Проверьте, соответствуют ли фрагменту о Шаламове утверждения (a), (b) и (c), и для каждого ответьте «да» или «нет» с точной цитатой из фрагмента, которая это решает. (a) Шаламов был моложе Лесняка. (b) В марте 1944 года Шаламова выписали из больницы и отправили назад. (c) Ася была арестована в декабре 1937 года.

● Раздел документа

----

Шаламов был на десять лет старше, он сдержаннее относился к Лесняку еще и потому, что их колымские биографии слишком разнились — водоразделом здесь для писателя всегда был страшный 1938 год, которого фактически не застал молодой энергичный альтруист и будущий пристрастный судья.

Шаламов характеризовал свою ситуацию 1944—1946 годов как «скитания от больницы к забою», то есть к общим работам, и это целиком согласуется с реальными фактами, описанными в его воспоминаниях и рассказах. На Беличьей он побывал несколько раз. Еще до знакомства с Лесняком, в марте 1944 года, его, едва поправившегося, выписали из больницы и отправили назад, на ту же «витаминную командировку»[43]. Так требовали правила — не «передерживать» больных без основания, бороться за «койко-дни». А кроме того, весь медперсонал тогда возмущало то, что высокий и костлявый больной постоянно доедает чужие объедки в столовой и собирает окурки. Это сочли «глубокой стадией дементивного процесса», которому больница не поможет…

Все эти подробности описаны в одной из самых потрясающих глав воспоминаний Шаламова — «Ася». Ася была та самая Александра Игнатьевна Гудзь, сестра жены, одна из близких ему духовно людей, арестованная в декабре 1936 года и оказавшаяся в итоге почти рядом с ним на Колыме. Она узнала, что он тоже «здесь», но это «здесь», как писал Шаламов, было для него тогда за гранью реальности — «Москва, Антарктида, Генеральный секретарь ВКП(б)?», и он поначалу не мог понять — кто его разыскивает, кто передает записку? Он лежал в полузабытьи, его тормошили, спрашивали, есть ли у него родственники на Колыме, он отвечал «нет», потому что ничего не знал о судьбе Аси. Записку от нее привезли с Эльгена, Шаламов запомнил ее примерное содержание: «Я искала тебя с самого первого дня, как вступила на колымскую землю. И вдруг такая неожиданность, узнаю, что ты просто рядом, ничего больше не пишу, жди меня завтра, и мы обо всем поговорим».

----

● Данные упражнения
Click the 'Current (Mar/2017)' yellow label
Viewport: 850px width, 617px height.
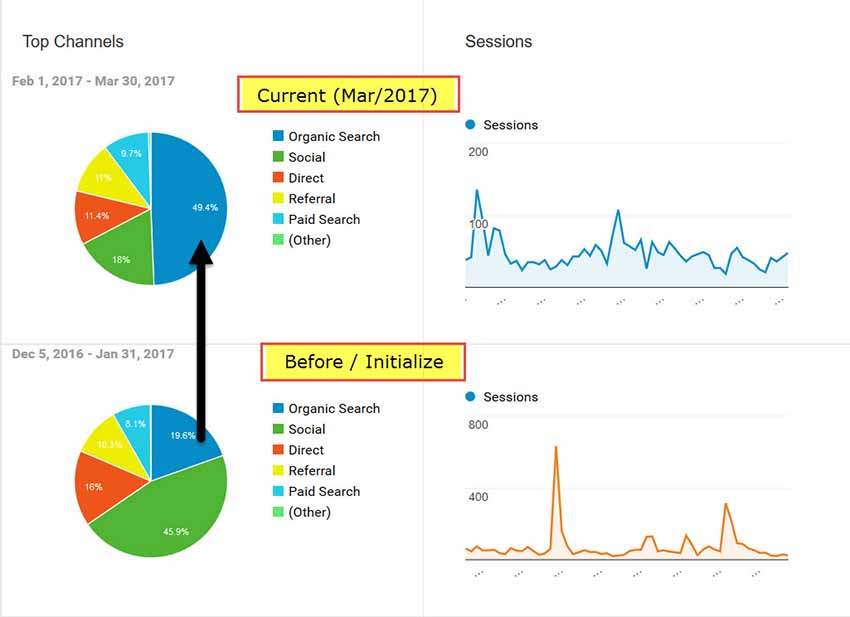coord(348,96)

----

● Результат задания
(a) Нет: «Шаламов был на десять лет старше».
(b) Да: «в марте 1944 года, его, едва поправившегося, выписали из больницы и отправили назад».
(c) Нет: «арестованная в декабре 1936 года».